PROBLEM DESCRIPTION> Copy the rows word for word, from the first one through the line containing "on the calendar", with that line included.

Stored rows from a collection
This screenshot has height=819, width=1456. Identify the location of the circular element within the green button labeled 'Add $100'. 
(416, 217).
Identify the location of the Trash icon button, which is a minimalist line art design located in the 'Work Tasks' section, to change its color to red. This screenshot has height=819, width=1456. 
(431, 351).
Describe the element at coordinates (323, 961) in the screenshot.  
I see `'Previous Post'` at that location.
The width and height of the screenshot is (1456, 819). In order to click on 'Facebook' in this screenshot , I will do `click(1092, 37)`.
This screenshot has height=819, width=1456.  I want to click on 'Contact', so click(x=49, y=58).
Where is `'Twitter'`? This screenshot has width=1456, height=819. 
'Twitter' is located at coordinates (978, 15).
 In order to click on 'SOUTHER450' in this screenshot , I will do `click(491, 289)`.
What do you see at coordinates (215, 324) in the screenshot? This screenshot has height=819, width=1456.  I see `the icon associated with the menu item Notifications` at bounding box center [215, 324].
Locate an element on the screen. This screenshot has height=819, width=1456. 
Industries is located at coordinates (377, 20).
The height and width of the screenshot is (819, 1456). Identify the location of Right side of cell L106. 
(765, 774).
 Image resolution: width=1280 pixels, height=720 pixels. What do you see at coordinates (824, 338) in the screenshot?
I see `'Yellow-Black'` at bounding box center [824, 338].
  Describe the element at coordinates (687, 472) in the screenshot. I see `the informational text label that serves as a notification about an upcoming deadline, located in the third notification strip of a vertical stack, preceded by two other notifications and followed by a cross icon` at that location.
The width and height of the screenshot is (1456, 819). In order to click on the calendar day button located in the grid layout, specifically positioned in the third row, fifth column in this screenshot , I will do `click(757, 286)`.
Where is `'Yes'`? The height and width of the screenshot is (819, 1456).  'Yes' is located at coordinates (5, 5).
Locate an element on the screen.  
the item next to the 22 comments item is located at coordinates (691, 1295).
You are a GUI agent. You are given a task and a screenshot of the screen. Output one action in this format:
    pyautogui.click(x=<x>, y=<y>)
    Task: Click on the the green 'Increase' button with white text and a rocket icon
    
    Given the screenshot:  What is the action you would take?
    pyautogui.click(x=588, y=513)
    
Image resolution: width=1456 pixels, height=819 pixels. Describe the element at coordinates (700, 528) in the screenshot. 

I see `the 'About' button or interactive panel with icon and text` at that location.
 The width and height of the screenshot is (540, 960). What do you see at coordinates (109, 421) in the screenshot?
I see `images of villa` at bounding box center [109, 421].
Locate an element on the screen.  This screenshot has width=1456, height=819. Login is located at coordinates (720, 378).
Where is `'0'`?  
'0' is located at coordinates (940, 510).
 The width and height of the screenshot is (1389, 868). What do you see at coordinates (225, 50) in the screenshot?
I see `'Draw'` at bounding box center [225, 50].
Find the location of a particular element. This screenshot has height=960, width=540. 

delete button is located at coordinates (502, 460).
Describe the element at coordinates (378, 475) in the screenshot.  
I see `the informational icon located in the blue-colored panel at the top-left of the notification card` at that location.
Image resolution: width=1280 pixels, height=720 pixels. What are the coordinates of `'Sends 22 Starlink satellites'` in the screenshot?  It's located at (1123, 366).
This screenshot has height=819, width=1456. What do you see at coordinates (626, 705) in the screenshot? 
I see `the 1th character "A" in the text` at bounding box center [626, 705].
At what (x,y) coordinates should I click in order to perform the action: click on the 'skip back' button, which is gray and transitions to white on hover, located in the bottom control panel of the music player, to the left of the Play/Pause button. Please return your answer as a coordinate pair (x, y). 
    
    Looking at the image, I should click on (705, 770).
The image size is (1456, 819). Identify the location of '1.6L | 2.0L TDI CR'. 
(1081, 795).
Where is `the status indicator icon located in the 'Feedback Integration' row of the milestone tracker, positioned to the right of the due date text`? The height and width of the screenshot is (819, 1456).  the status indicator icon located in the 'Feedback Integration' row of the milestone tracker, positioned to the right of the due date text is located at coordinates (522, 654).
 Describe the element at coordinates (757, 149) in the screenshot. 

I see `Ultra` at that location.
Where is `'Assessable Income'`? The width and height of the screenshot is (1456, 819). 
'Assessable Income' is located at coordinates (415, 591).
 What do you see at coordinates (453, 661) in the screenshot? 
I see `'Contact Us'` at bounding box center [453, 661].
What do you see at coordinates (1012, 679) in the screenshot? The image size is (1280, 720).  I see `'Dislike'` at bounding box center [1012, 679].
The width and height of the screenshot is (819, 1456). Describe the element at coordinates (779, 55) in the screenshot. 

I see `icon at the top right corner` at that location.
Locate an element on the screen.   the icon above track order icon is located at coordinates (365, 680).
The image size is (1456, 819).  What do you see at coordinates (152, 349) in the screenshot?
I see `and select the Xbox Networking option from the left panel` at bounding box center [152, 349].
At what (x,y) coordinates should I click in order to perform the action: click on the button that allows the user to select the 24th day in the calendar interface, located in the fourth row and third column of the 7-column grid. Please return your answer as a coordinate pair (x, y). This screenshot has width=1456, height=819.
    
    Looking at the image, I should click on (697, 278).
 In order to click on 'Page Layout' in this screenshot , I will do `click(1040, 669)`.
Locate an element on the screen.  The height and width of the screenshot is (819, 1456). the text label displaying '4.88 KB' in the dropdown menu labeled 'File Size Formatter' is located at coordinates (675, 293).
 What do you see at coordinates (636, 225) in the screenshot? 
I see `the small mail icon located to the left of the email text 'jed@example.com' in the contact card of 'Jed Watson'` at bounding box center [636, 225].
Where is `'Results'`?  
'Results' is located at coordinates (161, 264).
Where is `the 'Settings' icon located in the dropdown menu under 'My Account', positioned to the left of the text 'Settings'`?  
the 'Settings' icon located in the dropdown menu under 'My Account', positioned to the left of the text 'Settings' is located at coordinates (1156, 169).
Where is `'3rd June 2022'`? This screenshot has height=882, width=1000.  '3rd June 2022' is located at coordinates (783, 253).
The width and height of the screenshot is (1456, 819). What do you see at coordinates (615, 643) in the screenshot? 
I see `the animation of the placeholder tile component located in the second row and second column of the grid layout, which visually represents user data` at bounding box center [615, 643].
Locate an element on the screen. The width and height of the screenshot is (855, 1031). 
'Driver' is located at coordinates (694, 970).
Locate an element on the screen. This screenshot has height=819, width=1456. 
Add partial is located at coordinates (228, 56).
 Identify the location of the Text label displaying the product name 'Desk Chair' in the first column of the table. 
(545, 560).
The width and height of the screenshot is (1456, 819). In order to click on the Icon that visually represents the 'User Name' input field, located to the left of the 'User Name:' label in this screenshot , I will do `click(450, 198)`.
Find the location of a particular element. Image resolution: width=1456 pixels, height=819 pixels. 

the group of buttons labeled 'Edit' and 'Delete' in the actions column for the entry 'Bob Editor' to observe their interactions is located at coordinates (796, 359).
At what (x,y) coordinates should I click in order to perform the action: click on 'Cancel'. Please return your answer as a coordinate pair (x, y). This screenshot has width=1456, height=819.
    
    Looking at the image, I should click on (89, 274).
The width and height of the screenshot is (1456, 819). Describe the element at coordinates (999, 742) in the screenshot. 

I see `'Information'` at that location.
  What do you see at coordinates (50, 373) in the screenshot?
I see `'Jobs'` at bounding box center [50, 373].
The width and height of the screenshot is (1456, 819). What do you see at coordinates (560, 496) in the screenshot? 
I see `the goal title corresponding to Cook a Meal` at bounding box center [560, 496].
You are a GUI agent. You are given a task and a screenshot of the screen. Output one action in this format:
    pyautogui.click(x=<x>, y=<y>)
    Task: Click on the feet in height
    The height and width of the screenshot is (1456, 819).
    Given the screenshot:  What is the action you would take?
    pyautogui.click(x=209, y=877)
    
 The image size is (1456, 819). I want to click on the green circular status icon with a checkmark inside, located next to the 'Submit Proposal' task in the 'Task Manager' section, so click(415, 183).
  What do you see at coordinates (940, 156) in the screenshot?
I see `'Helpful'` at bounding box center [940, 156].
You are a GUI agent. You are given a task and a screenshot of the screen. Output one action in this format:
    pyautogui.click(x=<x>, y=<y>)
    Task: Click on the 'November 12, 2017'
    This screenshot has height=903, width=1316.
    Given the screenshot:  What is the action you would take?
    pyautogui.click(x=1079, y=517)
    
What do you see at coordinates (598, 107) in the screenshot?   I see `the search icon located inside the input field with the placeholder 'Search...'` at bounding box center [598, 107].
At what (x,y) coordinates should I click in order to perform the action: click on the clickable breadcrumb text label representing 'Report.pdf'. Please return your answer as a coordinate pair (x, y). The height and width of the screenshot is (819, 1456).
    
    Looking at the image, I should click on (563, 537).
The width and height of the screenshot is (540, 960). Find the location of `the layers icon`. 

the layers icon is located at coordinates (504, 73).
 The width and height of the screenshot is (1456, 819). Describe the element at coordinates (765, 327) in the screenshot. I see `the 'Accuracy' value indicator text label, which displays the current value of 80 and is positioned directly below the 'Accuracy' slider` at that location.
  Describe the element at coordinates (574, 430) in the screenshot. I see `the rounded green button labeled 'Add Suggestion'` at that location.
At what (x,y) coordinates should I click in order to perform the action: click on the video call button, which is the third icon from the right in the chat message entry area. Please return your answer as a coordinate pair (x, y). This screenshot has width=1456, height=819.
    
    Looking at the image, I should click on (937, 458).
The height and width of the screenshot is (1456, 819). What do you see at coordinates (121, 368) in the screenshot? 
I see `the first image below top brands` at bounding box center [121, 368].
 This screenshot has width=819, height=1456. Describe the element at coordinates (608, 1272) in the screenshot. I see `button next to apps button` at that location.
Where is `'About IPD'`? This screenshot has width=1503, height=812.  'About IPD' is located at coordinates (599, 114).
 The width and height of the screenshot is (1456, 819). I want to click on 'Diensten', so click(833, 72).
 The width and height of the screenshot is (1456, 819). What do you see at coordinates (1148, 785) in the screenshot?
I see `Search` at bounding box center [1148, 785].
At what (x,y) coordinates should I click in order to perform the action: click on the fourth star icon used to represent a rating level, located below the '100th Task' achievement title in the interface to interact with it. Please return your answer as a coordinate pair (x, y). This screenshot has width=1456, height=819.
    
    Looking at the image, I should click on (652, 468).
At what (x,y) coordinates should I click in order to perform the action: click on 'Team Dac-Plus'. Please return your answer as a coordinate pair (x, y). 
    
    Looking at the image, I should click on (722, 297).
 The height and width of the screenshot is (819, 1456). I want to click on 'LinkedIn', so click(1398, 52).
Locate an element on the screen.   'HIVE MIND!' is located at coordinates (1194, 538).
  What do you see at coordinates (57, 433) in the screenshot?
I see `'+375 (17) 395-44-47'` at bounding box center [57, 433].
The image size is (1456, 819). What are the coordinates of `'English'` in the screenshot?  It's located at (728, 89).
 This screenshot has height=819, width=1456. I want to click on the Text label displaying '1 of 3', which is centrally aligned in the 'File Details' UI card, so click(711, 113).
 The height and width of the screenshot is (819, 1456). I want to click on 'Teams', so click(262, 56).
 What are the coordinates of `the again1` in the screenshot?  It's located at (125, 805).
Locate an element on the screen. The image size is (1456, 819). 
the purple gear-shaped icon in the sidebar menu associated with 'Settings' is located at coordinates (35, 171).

RESULT FOR THIS EXERCISE>
This screenshot has height=819, width=1456. Identify the location of the circular element within the green button labeled 'Add $100'. 
(416, 217).
Identify the location of the Trash icon button, which is a minimalist line art design located in the 'Work Tasks' section, to change its color to red. This screenshot has height=819, width=1456. 
(431, 351).
Describe the element at coordinates (323, 961) in the screenshot.  
I see `'Previous Post'` at that location.
The width and height of the screenshot is (1456, 819). In order to click on 'Facebook' in this screenshot , I will do `click(1092, 37)`.
This screenshot has height=819, width=1456.  I want to click on 'Contact', so click(x=49, y=58).
Where is `'Twitter'`? This screenshot has width=1456, height=819. 
'Twitter' is located at coordinates (978, 15).
 In order to click on 'SOUTHER450' in this screenshot , I will do `click(491, 289)`.
What do you see at coordinates (215, 324) in the screenshot? This screenshot has height=819, width=1456.  I see `the icon associated with the menu item Notifications` at bounding box center [215, 324].
Locate an element on the screen. This screenshot has height=819, width=1456. 
Industries is located at coordinates (377, 20).
The height and width of the screenshot is (819, 1456). Identify the location of Right side of cell L106. 
(765, 774).
 Image resolution: width=1280 pixels, height=720 pixels. What do you see at coordinates (824, 338) in the screenshot?
I see `'Yellow-Black'` at bounding box center [824, 338].
  Describe the element at coordinates (687, 472) in the screenshot. I see `the informational text label that serves as a notification about an upcoming deadline, located in the third notification strip of a vertical stack, preceded by two other notifications and followed by a cross icon` at that location.
The width and height of the screenshot is (1456, 819). In order to click on the calendar day button located in the grid layout, specifically positioned in the third row, fifth column in this screenshot , I will do `click(757, 286)`.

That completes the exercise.